MATT Cusack believes Saltash United would have gone on to win the South West Peninsula League Premier West title if the season had not been curtailed by the coronavirus pandemic.

The Ashes trailed leaders Helston Athletic by 16 points when the campaign ground to a frustrating, but totally understandable, halt, but they had four games in hand on Steve Massey’s men and still had to play them twice.

It would have been a punishing schedule for the Ashes over the final weeks of the season, as they were still involved in the latter stages of both the Cornwall Senior Cup and Cornwall Charity Cup after a campaign where they scored an amazing 140 goals in 34 league and cup games.

However, Cusack – who resigned as Saltash manager soon after the season had ended to become head coach at Western League side Plymouth Parkway – believes they had the quality and depth of squad to see them through to glory.

‘I am immensely proud of how the season went and I felt we were on course to achieve something significant for ourselves,’ said Cusack.

‘I really felt we were in with a shout of winning the league title. I know Helston will see it differently, but we still had to play them twice, and I do genuinely feel we would have been league champions.
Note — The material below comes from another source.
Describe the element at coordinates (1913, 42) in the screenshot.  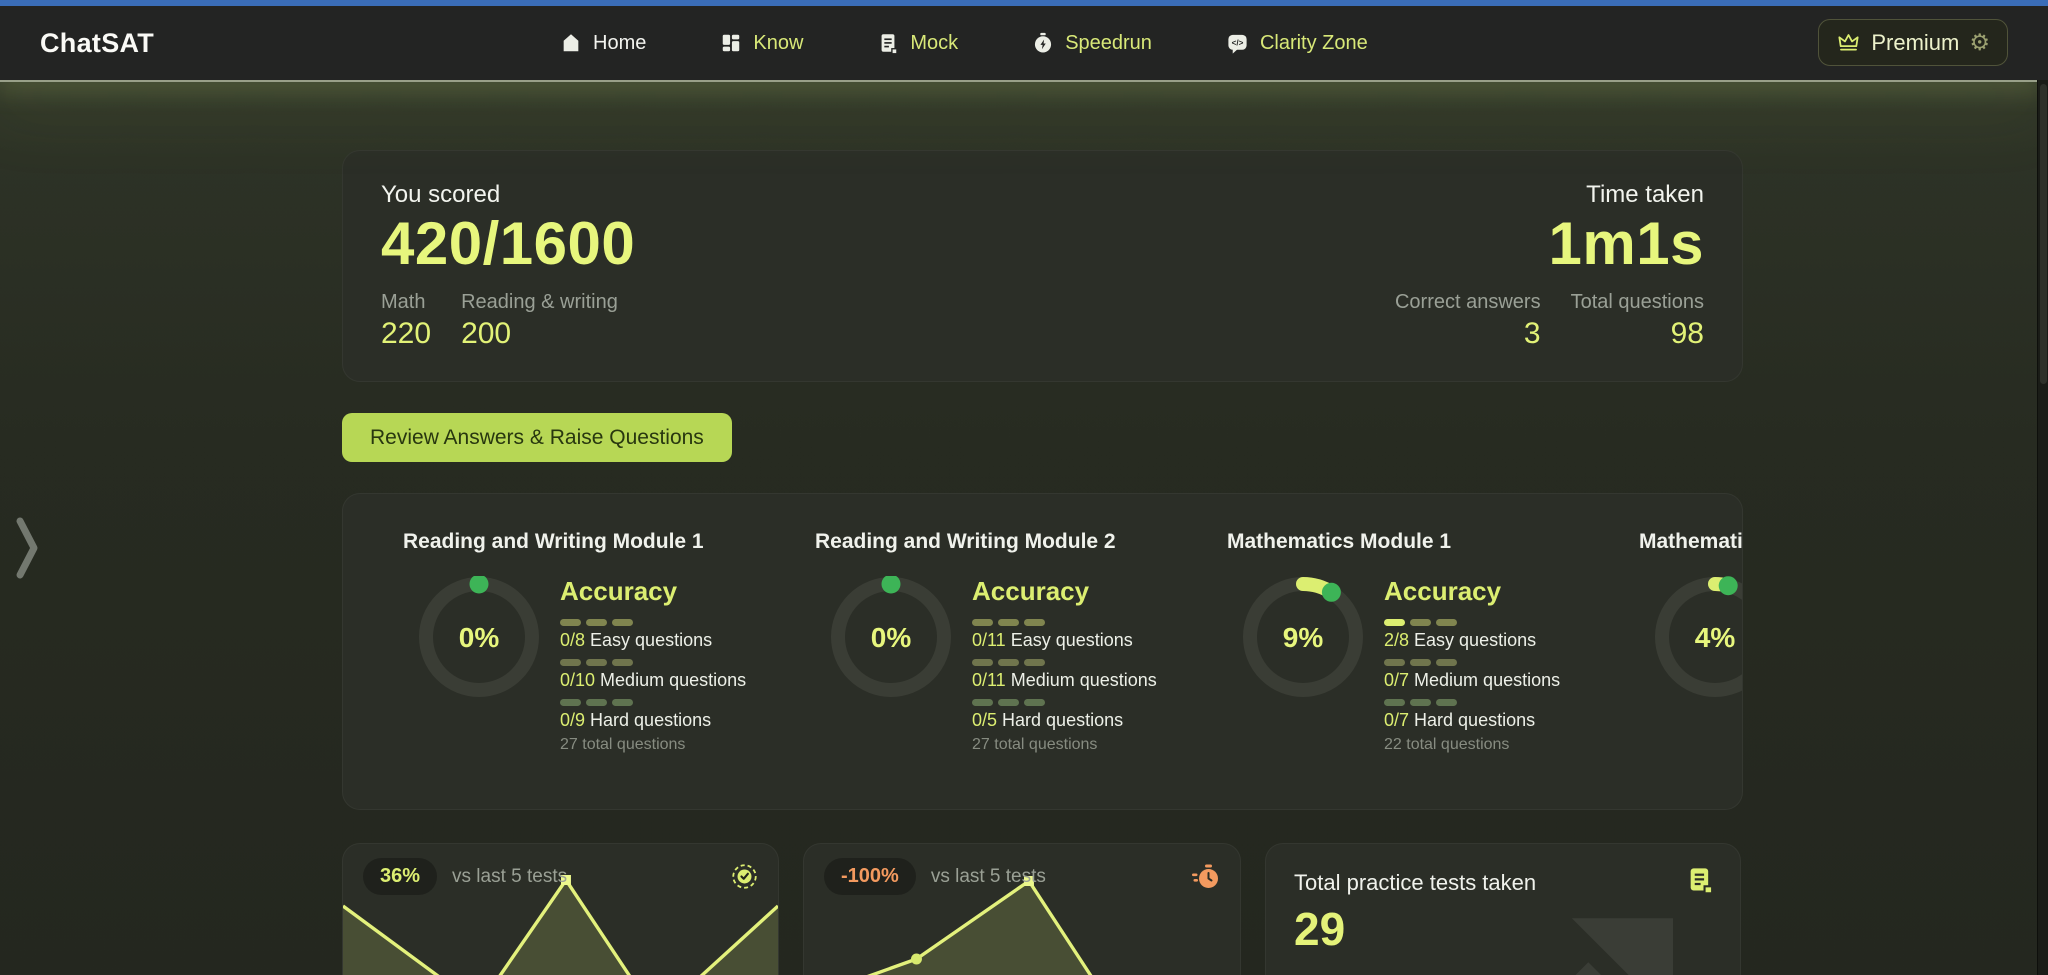
I see `premium-button: Premium ⚙` at that location.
‘I set my team the target of winning multiple silverware, which was a new challenge for us, and that was a possibility as we still had two cup semi-finals to play.

‘With three competitions still to play for, I would have liked to think we could have won at least two of them.
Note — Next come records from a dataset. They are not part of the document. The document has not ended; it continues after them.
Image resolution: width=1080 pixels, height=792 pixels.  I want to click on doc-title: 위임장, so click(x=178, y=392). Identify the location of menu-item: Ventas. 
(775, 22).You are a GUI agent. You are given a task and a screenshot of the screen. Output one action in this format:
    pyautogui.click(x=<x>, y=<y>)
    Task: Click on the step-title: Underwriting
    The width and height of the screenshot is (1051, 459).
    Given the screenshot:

‘If we had got through to the Cornwall Senior Cup final, that would have made it our fourth final in four years, but in order to do that we would have had to overcome Millbrook, who beat us in the League Cup, and full credit to them, they totally deserved it that night and we were really poor and off key.

‘My one personal regret is that that proved to be my last game in charge.

‘But in terms of the bigger picture, it pales into real insignificance in terms of where we have got the club to now as a force at that level.’

Cusack was confident he had the players to keep winning games through a hectic finale.

‘We had just made a couple of new signings just before lockdown.

‘We had signed Callum Hall, who was coming back to us from a higher level of football with Willand, and Ryan Lucassi had joined us from Callington, and we had two starting XIs available to us without having to dip into the second team.

‘That, of course, required everyone to be available every game, and everybody to be free of injury, which you are never going to have as a manager, but we made sure that, for that run-in, we had 22 players.

‘We were determined to attack the rest of the season on all fronts still, the weather had made it very difficult and COVID-19 means we will never find out what would have happened, but we had it all planned out.’

The Ashes had a strikeforce any other manager would have loved to have had available to them, with Ryan Richards and Sam Hughes notching an incredible 77 goals between them, with still at least 18 games of the season to play. But Cusack – who has taken Richards with him to Parkway – was quick to point out that the importance of the rest of the team to that duo.

‘They are as important as every other part of the team,’ he said.

‘They are ultimately the ones putting the ball in the back of the net, and make no mistake, they were important to us – and young Reece Thomson came in and made himself a force as well – and they were a real handful for any defence at that level.

‘But they were backed up by a tremendous team behind them, and I really didn’t see them above any other player in that squad, and more importantly, they didn’t see themselves above any other player either.

‘They knew they were important, and you want your strikers to be confident, but they also appreciated that they couldn’t do what they did without everybody else’s efforts in the team.’